Data excerpts:
++++++++++

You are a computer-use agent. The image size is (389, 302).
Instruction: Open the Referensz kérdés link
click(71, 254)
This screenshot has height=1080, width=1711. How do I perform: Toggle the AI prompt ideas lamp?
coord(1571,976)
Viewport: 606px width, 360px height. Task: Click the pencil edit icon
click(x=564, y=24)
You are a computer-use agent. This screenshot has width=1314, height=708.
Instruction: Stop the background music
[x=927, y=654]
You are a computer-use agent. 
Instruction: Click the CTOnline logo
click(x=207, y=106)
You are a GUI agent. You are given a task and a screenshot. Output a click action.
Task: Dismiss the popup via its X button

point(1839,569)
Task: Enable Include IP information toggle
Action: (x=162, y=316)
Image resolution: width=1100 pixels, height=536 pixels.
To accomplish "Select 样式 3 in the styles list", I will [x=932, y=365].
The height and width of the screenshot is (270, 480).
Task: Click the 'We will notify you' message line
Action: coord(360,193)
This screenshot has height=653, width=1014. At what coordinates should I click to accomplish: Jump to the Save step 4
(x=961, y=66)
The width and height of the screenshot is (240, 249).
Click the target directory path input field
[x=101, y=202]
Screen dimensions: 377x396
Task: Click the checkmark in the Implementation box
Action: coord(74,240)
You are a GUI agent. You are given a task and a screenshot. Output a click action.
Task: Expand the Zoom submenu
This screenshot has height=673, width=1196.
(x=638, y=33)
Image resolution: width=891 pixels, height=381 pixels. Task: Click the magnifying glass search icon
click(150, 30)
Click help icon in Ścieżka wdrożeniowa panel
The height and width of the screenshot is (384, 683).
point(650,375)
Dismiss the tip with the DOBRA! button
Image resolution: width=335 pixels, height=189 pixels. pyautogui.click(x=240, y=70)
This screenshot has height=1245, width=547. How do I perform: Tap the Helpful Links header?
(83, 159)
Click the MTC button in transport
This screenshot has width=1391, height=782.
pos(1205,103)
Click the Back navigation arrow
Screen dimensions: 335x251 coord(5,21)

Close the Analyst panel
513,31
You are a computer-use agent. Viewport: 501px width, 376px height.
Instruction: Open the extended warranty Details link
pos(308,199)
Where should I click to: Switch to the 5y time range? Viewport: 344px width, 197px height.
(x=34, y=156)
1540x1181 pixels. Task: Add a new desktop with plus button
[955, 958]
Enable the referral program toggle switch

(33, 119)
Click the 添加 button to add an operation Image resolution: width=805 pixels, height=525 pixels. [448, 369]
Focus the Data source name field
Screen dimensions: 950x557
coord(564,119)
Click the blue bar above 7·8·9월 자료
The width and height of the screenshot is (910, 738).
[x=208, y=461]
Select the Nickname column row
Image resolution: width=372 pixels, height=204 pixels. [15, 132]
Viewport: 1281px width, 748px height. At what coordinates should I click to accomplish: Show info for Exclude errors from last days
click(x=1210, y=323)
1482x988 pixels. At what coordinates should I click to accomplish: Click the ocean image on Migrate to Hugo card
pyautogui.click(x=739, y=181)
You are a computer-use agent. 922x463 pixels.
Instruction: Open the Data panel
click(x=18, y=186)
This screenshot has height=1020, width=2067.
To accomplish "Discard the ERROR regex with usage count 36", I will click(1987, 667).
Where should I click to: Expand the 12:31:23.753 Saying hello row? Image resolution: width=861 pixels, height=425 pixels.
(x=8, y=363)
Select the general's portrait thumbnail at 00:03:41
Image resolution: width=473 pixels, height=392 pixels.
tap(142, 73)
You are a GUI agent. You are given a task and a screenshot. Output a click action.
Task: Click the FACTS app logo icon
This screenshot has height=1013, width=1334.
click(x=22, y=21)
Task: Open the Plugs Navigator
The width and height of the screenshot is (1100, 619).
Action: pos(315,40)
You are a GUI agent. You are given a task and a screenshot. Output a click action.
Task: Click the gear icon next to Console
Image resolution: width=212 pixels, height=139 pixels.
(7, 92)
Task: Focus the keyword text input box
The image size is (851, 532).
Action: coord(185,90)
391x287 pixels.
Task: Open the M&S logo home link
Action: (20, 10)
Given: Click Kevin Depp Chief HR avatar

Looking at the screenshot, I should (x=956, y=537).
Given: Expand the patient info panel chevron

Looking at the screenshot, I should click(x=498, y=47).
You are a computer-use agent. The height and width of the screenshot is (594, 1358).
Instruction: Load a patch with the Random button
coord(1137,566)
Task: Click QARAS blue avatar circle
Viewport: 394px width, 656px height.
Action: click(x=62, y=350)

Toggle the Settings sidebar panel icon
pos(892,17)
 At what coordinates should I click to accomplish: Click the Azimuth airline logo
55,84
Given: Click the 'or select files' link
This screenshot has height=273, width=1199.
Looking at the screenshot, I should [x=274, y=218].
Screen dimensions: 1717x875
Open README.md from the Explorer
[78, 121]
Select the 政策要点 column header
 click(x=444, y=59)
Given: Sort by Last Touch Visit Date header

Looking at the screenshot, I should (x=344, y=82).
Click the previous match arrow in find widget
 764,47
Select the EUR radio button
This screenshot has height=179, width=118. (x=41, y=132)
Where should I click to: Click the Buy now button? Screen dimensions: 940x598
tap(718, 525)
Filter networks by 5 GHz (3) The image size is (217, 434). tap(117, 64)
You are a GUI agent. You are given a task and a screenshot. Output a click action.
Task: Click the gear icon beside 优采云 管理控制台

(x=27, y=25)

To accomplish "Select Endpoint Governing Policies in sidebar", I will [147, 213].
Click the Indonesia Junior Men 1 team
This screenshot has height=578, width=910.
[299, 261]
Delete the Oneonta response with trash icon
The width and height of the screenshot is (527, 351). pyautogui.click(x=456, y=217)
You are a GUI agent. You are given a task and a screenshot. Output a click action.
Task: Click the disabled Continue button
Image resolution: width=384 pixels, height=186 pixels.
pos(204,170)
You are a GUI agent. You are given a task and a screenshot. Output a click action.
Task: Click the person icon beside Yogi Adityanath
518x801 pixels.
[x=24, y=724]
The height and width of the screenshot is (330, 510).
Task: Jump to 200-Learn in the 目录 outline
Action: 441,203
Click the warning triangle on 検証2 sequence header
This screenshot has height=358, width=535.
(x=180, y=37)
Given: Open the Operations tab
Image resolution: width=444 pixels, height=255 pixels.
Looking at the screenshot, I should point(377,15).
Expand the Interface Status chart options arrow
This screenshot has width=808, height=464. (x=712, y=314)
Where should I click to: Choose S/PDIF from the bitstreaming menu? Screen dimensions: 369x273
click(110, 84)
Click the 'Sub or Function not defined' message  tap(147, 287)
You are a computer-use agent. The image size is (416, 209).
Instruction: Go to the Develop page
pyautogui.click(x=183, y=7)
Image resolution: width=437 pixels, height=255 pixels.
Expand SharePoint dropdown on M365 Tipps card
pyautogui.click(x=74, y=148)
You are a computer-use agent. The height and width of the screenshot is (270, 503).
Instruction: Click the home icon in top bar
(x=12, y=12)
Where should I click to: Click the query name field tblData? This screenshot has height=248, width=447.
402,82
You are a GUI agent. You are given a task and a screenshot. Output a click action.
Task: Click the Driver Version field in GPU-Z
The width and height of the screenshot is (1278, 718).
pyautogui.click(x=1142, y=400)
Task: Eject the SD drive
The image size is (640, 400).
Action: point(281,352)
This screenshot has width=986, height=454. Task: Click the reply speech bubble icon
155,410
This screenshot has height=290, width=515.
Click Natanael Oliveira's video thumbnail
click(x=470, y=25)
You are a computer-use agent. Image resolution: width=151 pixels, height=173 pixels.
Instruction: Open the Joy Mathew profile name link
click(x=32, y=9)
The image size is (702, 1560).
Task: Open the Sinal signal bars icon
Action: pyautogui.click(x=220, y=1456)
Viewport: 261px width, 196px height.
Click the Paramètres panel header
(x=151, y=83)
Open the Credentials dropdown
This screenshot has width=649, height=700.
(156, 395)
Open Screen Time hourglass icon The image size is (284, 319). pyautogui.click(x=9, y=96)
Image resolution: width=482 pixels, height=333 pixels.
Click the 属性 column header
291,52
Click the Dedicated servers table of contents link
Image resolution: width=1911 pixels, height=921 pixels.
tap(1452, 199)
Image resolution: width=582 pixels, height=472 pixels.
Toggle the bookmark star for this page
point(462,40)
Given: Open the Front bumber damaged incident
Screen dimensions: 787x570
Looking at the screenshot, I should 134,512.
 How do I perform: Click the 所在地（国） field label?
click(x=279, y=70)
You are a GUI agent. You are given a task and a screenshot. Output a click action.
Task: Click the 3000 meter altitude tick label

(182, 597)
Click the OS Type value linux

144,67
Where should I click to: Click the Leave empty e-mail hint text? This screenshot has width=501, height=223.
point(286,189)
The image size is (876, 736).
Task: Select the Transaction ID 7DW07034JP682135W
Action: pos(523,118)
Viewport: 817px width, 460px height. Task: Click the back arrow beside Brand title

++++++++++

What is needed: Rewrite the lines from the one with "Azimuth airline logo" up to and including the one with "click(x=444, y=59)", putting "CHANGELOG.md" in place of "README.md" and changing nothing else.

Result:
 At what coordinates should I click to accomplish: Click the Azimuth airline logo
55,84
Given: Click the 'or select files' link
This screenshot has height=273, width=1199.
Looking at the screenshot, I should [x=274, y=218].
Screen dimensions: 1717x875
Open CHANGELOG.md from the Explorer
[78, 121]
Select the 政策要点 column header
 click(x=444, y=59)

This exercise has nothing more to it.